Of course basketweave is a stitch. It's the first one I learned when I started doing needlepoint and I stuck with it for a long time, afraid to venture out into the vast, scary world of decorative stitches. Looking back at 27 years of needlepoint I find that I still love many of the pieces I did entirely in basketweave. On others I wish I had added some decorative stitches. This is a lifelong learning process.
In my opinion every needlepointer should learn to do basketweave correctly, both to improve the look and durability of our stitching and as a foundation for the hundreds of other stitches available to us.

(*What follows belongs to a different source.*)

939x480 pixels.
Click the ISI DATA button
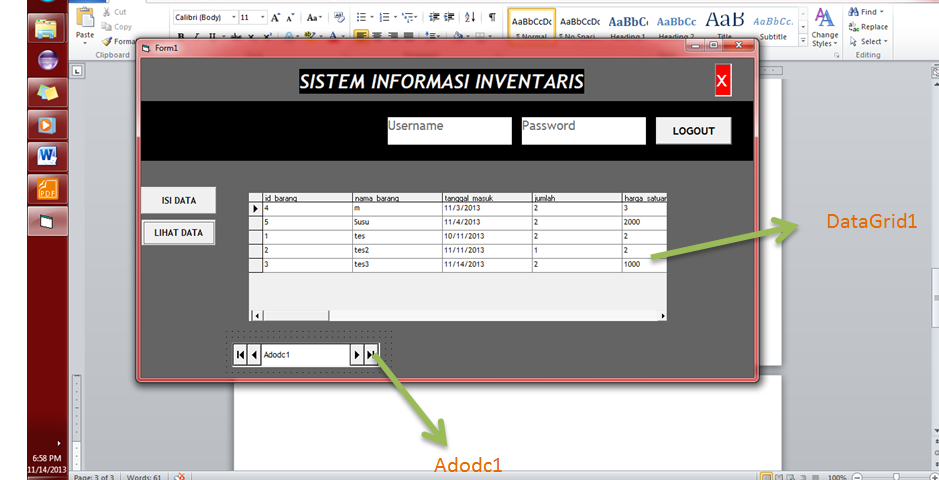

I love the Rebecca Wood canvas shown in this post. I struggled for a long time trying to figure out how to use decorative stitches. No matter what I pictured in my head, the stitches I considered were either too busy for the design or overwhelmed important design elements like the bare trees, the deer or the moon's aura. This is a delicate, elegant canvas.
In the end I chose to do the entire canvas in basketweave, except for cross stitches on the deer eyes. I didn't even add beads, which I often do on Christmas canvases.
Sometimes tent stitch is the right stitch.